Theresa Wallach (30 April 1909 – 30 April 1999) was an adventure motorcyclist, engineer, mechanic and author. In 1935 with another experienced motorcyclist named Florence Blenkiron, she rode a 600 cc single-cylinder Panther motorcycle complete with sidecar and trailer, from London to Cape Town, South Africa, crossing the Sahara desert, reportedly without a compass. Wallach was the first Vice President of the Women's International Motorcycle Association, and was inaugurated into the AMA Motorcycle Hall of Fame in 2003.

== Early life ==
Born at Stowe, Buckinghamshire, Wallach took her first engine apart on her bedroom floor aged 18. In 1928 she won a scholarship to study engineering at Northampton Polytechnic Institute (now known as City, University of London) and was for some time the only woman engineering student on her course. In 1929 she joined the staff at British Thomson-Houston Co Ltd, Willsden and in the same year she became a member of the Women's Engineering Society, writing that "to join is not only a pleasure, but a duty to encourage more girls into the realms of science". By 1932 she was working at the Hercules Engineering Company, at Isleworth, run by a Miss Cook. She was already competing in motorcycle races at Brooklands race track by this point.

== South African adventure: 11 December 1934 – 29 July 1935 ==
In December 1934 Wallach and Blenkiron departed on an expedition to Africa. They were seen off by Viscountess Astor, five other female MPs, and a host of well wishers. Viscountess Astor remarked that as an "unrepentant feminist" she would watch their progress with "pride and joy". Wallach noted that "we cannot afford to buy petrol and powder and cigarettes as well, so we just buy petrol". The pair travelled from London to Cape Town across the Sahara taking nearly eight months to complete the 13,500 mile journey. Regular updates of their progress were made in the British press. The pair endured extremes of climate, political debacles, mechanical failures and encounters with wild animals. Wallach captured their exploits in her book The Rugged Road (ed. by Barry Jones, 2001, Panther publications: ISBN 0953509826). Film footage from this journey survives.

On 26 May 1936, she gave an account of her adventure to the Women's Engineering Society. The Woman Engineer reported that she referred "lightly to the endurance test of the Sahara, the wild beasts that approached sufficiently close for discomfort, though never for real, the snakes that became part of the day’s experiences, the encounters with tribes in varying degrees of civilisation, the tackling of problems connected with the cycle, with water, with other provisions, including petrol, and, finally to the enthusiastic welcome at Cape Town”.

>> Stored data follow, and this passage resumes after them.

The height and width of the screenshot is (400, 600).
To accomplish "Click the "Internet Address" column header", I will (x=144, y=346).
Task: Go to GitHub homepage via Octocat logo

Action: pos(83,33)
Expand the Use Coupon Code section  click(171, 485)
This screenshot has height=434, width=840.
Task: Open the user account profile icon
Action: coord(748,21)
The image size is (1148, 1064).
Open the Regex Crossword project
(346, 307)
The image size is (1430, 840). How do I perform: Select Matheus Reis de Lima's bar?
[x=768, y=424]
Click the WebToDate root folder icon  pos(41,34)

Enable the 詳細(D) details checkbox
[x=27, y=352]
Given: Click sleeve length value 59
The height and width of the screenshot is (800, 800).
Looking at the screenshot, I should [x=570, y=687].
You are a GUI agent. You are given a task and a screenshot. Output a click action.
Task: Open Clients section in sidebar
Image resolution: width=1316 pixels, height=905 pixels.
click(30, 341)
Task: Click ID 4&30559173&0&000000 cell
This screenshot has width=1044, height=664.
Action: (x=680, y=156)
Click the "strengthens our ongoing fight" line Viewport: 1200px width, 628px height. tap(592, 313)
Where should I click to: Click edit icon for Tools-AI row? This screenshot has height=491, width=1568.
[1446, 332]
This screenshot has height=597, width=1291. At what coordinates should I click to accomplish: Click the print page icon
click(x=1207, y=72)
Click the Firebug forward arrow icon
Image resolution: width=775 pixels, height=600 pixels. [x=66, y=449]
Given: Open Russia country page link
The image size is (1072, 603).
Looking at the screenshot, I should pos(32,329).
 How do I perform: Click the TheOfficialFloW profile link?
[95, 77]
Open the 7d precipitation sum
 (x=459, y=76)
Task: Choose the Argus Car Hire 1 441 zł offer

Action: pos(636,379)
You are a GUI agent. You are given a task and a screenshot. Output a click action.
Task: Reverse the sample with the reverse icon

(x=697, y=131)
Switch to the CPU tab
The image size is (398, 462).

Several years after this expedition Wallach did not quite know where her future career lay and she placed a newspaper advertisement in 1938 seeking work as a 'Miss X'. The announcement read "Timbuctoo or anywhere - young lady holding world motor records wants job. – Denham, Bucks".

== Racing ==
In the spring of 1939 she was the third of three women to gain a British Motorcycle Racing Club Gold Star at Brooklands on a 350 c.c. Norton, for lapping the track at an average speed of more than 100 miles per hour. The first two were Florence Blenkiron and Beatrice Shilling.

== Second World War ==
During the war Wallach used her skills as a mechanic in the Auxiliary Territorial Service (A.T.S.) and became a woman dispatch rider in the British Army. She represented the A.T.S. at the Auto-Cycle Union’s National Rally 22–23 July 1939, where she gained a silver plaque. In 1942 she became the first female A.T.S. tank mechanic.

== Later life ==
After the war Wallach toured the United States by motorbike for several years before opening her own motorcycle dealership specializing in British machines. In 1970 she published the successful Easy Motorcycle Riding (1970, Oaktree: ISBN 0706122623). In 1973 she sold her shop and moved to Phoenix, Arizona where she opened the 'Easy Riding Academy'. In addition to her riding school Wallach was heavily involved in the formation and running of the Women's International Motorcycle Association. She served as WIMA's first Vice President, and was active in the association until her death. Wallach continued to ride motorbikes until she was 88, when vision problems forced her to give up her licence.